CloudOps: How to Bridge the Gap Between ITIL and the Public Cloud
Large enterprises struggle to bridge the gap between their well-established (and effective!) ITIL processes and the new world of the public cloud.
The latter is known as CloudOps.
What Is CloudOps?
CloudOps is the practice of IT operations applied specifically to a cloud environment. It's a set of practices and processes to build, deploy and maintain applications and workloads in a cloud environment sustainably.
So how does CloudOps differ from traditional IT ops and why do enterprises struggle to bridge the gap?
The CloudOps Conflict
The source of the conflict between traditional ops and CloudOps is the pace of change.

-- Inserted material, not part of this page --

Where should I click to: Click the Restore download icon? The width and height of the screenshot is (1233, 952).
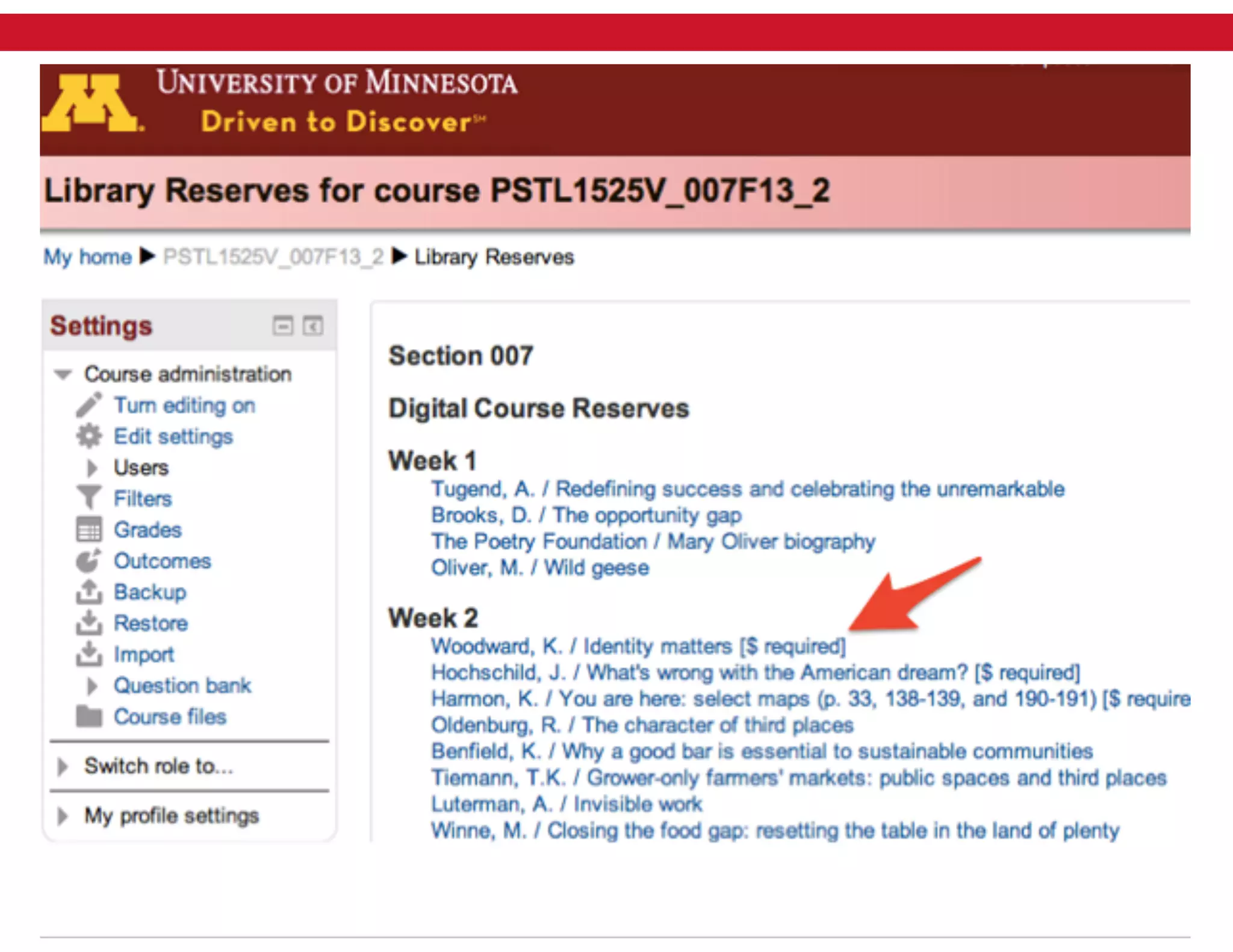pos(89,623)
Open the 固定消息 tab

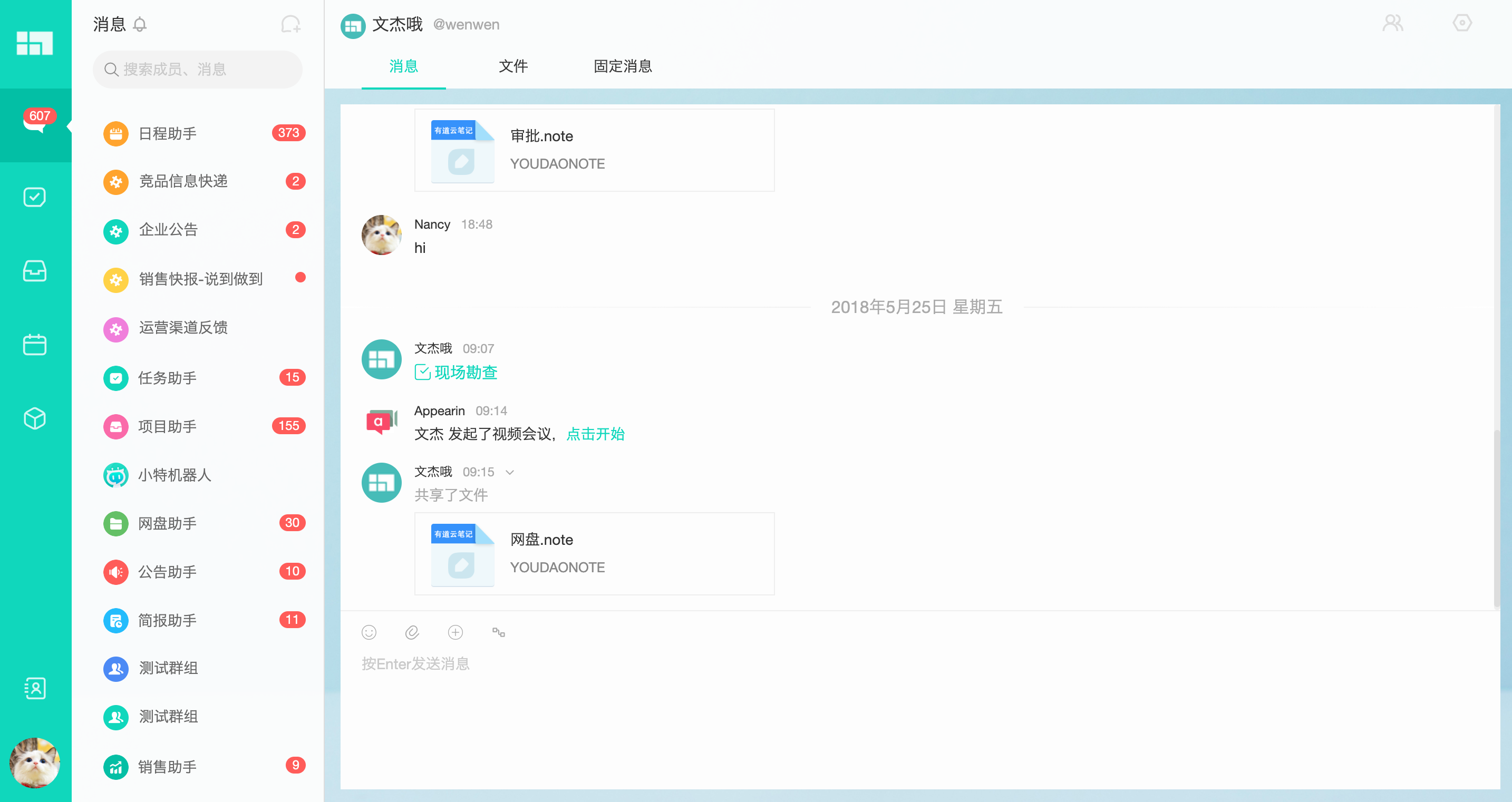[623, 66]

The ethos of ITIL is to be risk-averse and to control change. You avoid failure at all costs, principally by limiting change. This works for on-premises environments because it matched the way that servers were procured and maintained. You’d have the same server running for years, so it was important to keep it in a controlled state.
This is reflected in the kinds of heavy ITIL processes around making changes: change approval boards, raising tickets in relevant systems, going through various workflows and approval processes. There’s a lot of stuff that needs to happen before a change can be made.
But this doesn't work for the cloud!
In the cloud, we architect specifically for risk and failure. So change is accepted and expected. Cloud-native applications are designed to be fault tolerant and to change quickly. These expectations are baked into the fabric of the software itself from idea to deployment.
As a result, the cloud is all about rapid change. Cloud-native app dev teams might be expected to be able to deploy 50+ times a day. The declarative nature of the infrastructure, the ability to implement proactive fixes and the rapid feedback cycles required for iterative development mean that deploying change happens much faster than in the traditional world.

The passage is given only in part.